======== Material to process ========

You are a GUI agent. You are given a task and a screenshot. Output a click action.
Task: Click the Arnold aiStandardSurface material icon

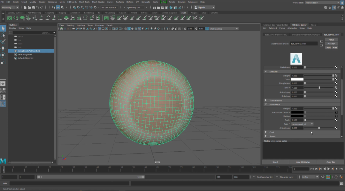[296, 59]
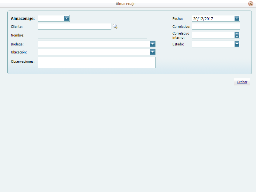Close the Almacenaje window
Screen dimensions: 256x192
click(x=251, y=4)
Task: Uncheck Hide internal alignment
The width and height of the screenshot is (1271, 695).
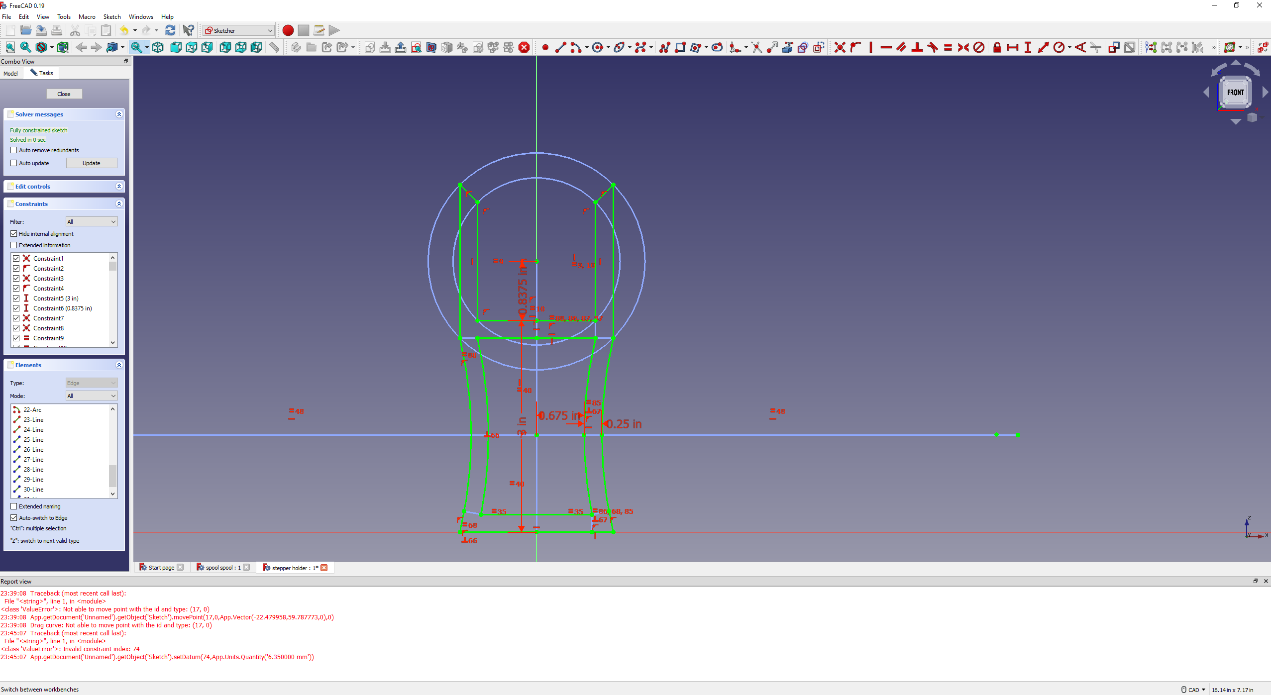Action: click(14, 234)
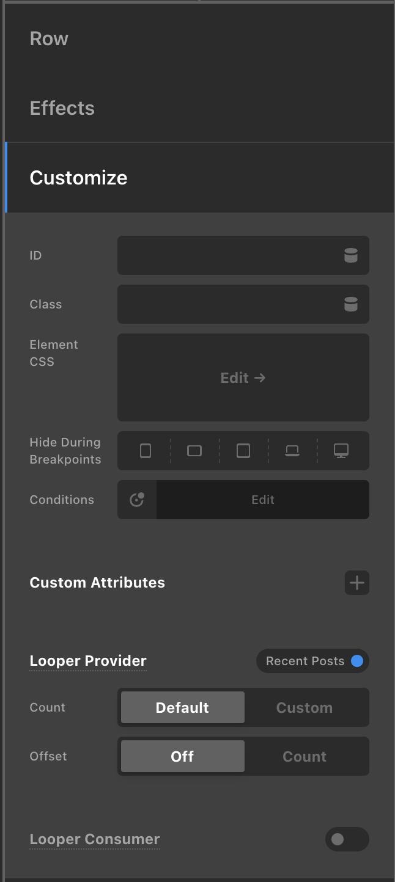Click the Conditions icon button

(x=137, y=500)
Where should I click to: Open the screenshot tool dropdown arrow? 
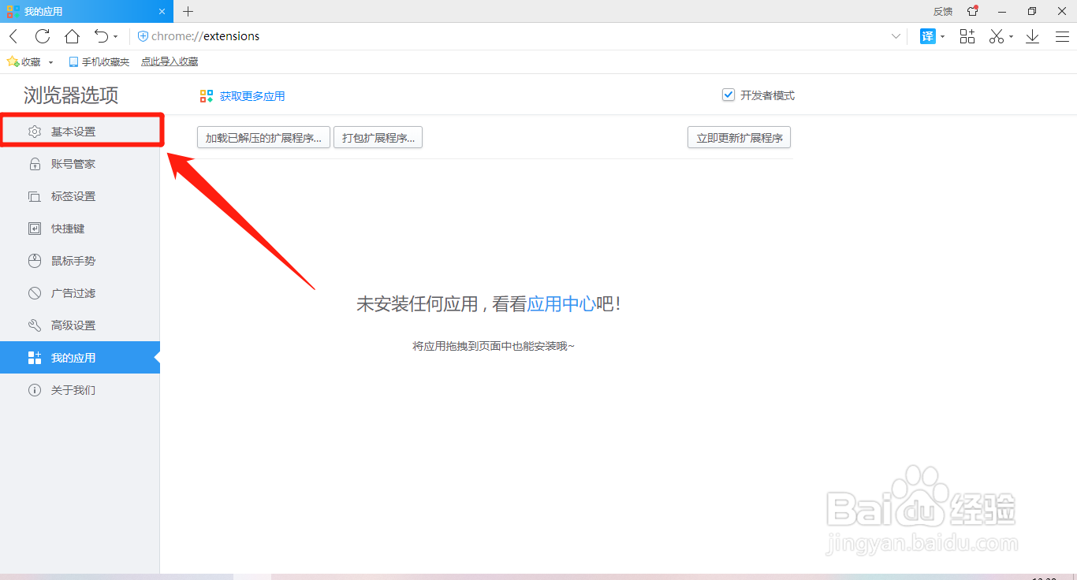1010,35
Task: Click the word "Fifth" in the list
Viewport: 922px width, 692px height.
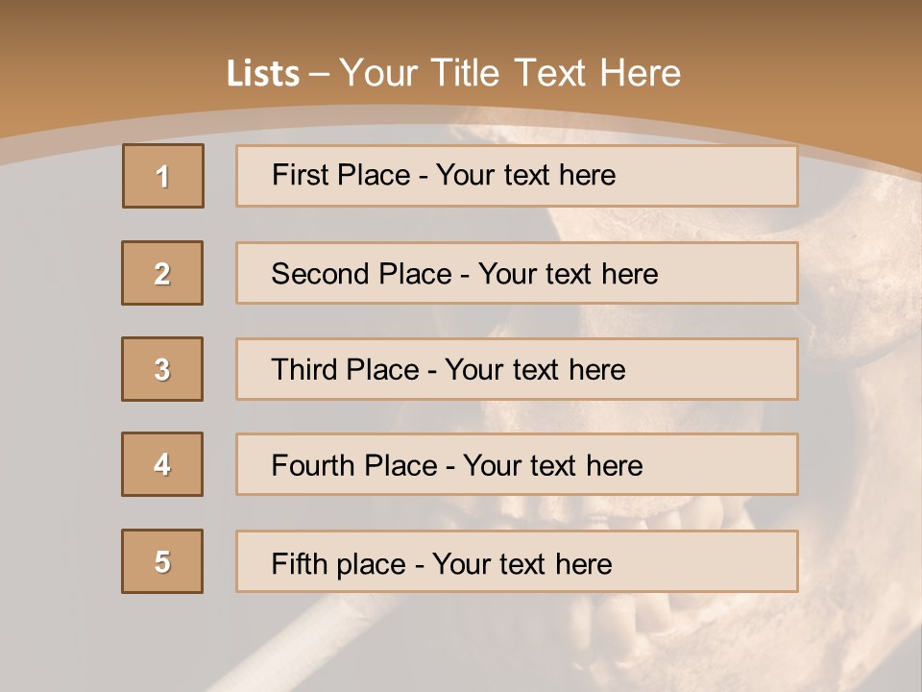Action: [x=300, y=563]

========

_Objective_
Reproduce the listing above word for word, leaving out the pictures.

_Reply to the task_
You are a GUI agent. You are given a task and a screenshot. Output a click action.
Task: Click the Arnold aiStandardSurface material icon

[296, 59]
Close the Almacenaje window
Screen dimensions: 256x192
click(x=251, y=4)
Task: Uncheck Hide internal alignment
The width and height of the screenshot is (1271, 695).
Action: click(14, 234)
Click the Conditions icon button

(x=137, y=500)
Where should I click to: Open the screenshot tool dropdown arrow? 
1010,35
Task: Click the word "Fifth" in the list
Viewport: 922px width, 692px height.
Action: [x=300, y=563]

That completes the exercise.